Doch diesen Frühling wurde gar kein neuer Mietvertrag unterschrieben. Die 1,3 Millionen Franken Miete verhandelte der erste Verwaltungsrat mit den SBB. Der Zins wurde während der Corona-Zeit von den SBB auf 650’000 Franken reduziert. Die Miete war auch deshalb so hoch, weil die SBB die Hälfte des 16 Millionen Franken teuren Luxus-Ausbaus mitfinanzieren musste. Fakt ist, dass sich die Gründer schon beim Ausbau übernommen haben. Deshalb einigten sich der damalige Kosmos-Verwaltungsrat mit den SBB, die Hälfte der Ausbaukosten über die Miete abzustottern.

“Immer nur Vision”

“Wenn wir unsere Pflichten als Verwaltungsrat wahrnehmen, können wir nichts anderes tun, als den Konkurs anzumelden”, erklären Feusi und Diem in der NZZ. Das mag sein. Ihrer Glaubwürdigkeit als verantwortungsvolle Verwaltungsräte schadet allerdings, dass sie sich im Vorfeld ihres Kurzengagements nicht über die angespannte Lage des Kosmos informiert haben, wie sie behaupten.

Sie hätten auch erkennen müssen, dass zwischen dem Rücktritt des Verwaltungsrats Ende April und ihrem Einstieg Anfang September vier lange Monate verstrichen. Während dieser Zeit war das Kosmos mehr oder weniger führungslos. Dass dies nicht gut kommen kann in einem Unternehmen, das immer knapp am Abgrund wirtschaftet, hätten sie wissen müssen. Das ist auch das grosse Versagen der Aktionäre, die diesen Zustand gleichgültig hingenommen haben.

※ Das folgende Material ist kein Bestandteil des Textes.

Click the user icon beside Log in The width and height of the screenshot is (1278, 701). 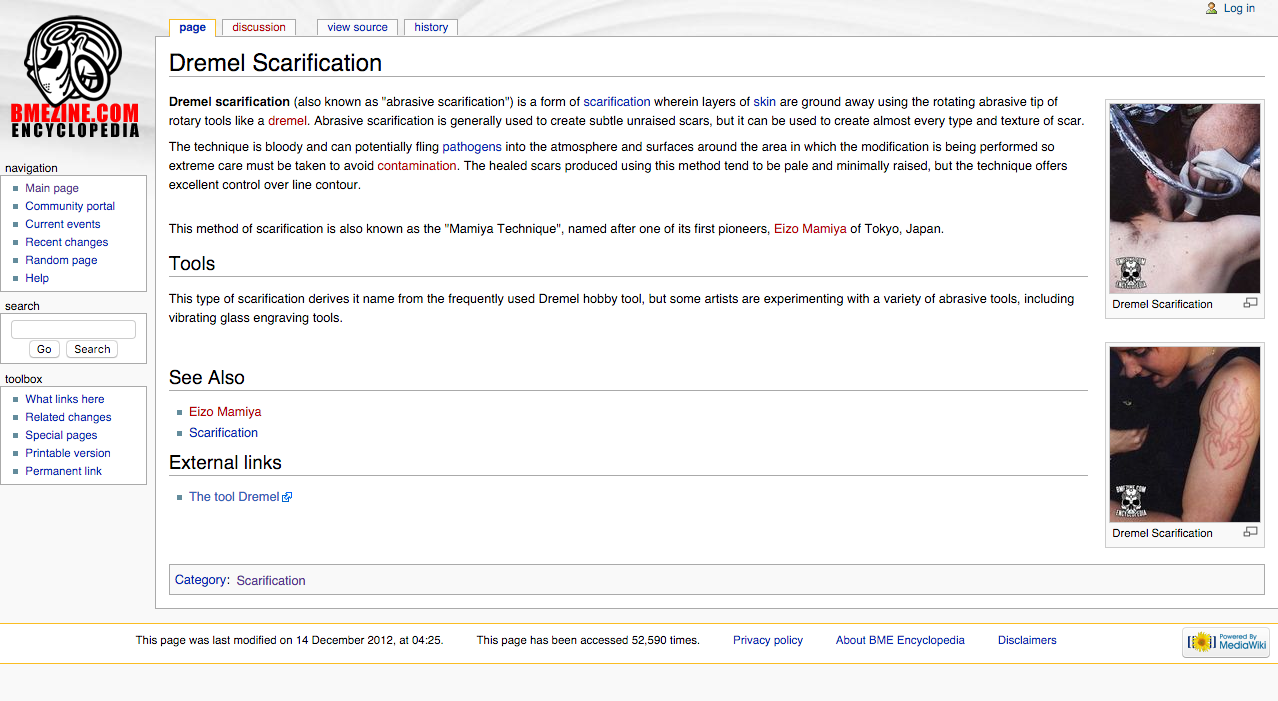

Die Schliessung ist deshalb folgerichtig. Und war nicht mehr abwendbar, zumal Feusi und Diem zuletzt noch versucht haben, mit einem Schuldenschnitt und einer Auffanggesellschaft die Schliessung zu verhindern – und damit scheiterten. Offenbar waren die Pläne den SBB zu wenig ausgegoren.

“Alles deutet darauf hin, dass das Kosmos immer nur Vision blieb ohne nachhaltige Machbarkeit”. Diese Botschaft hefteten Diem und Feusi an die nun geschlossenen Türen des Kosmos. Um dies beurteilen zu können, war ihr dreimonatiger Einsatz dann doch zu kurz.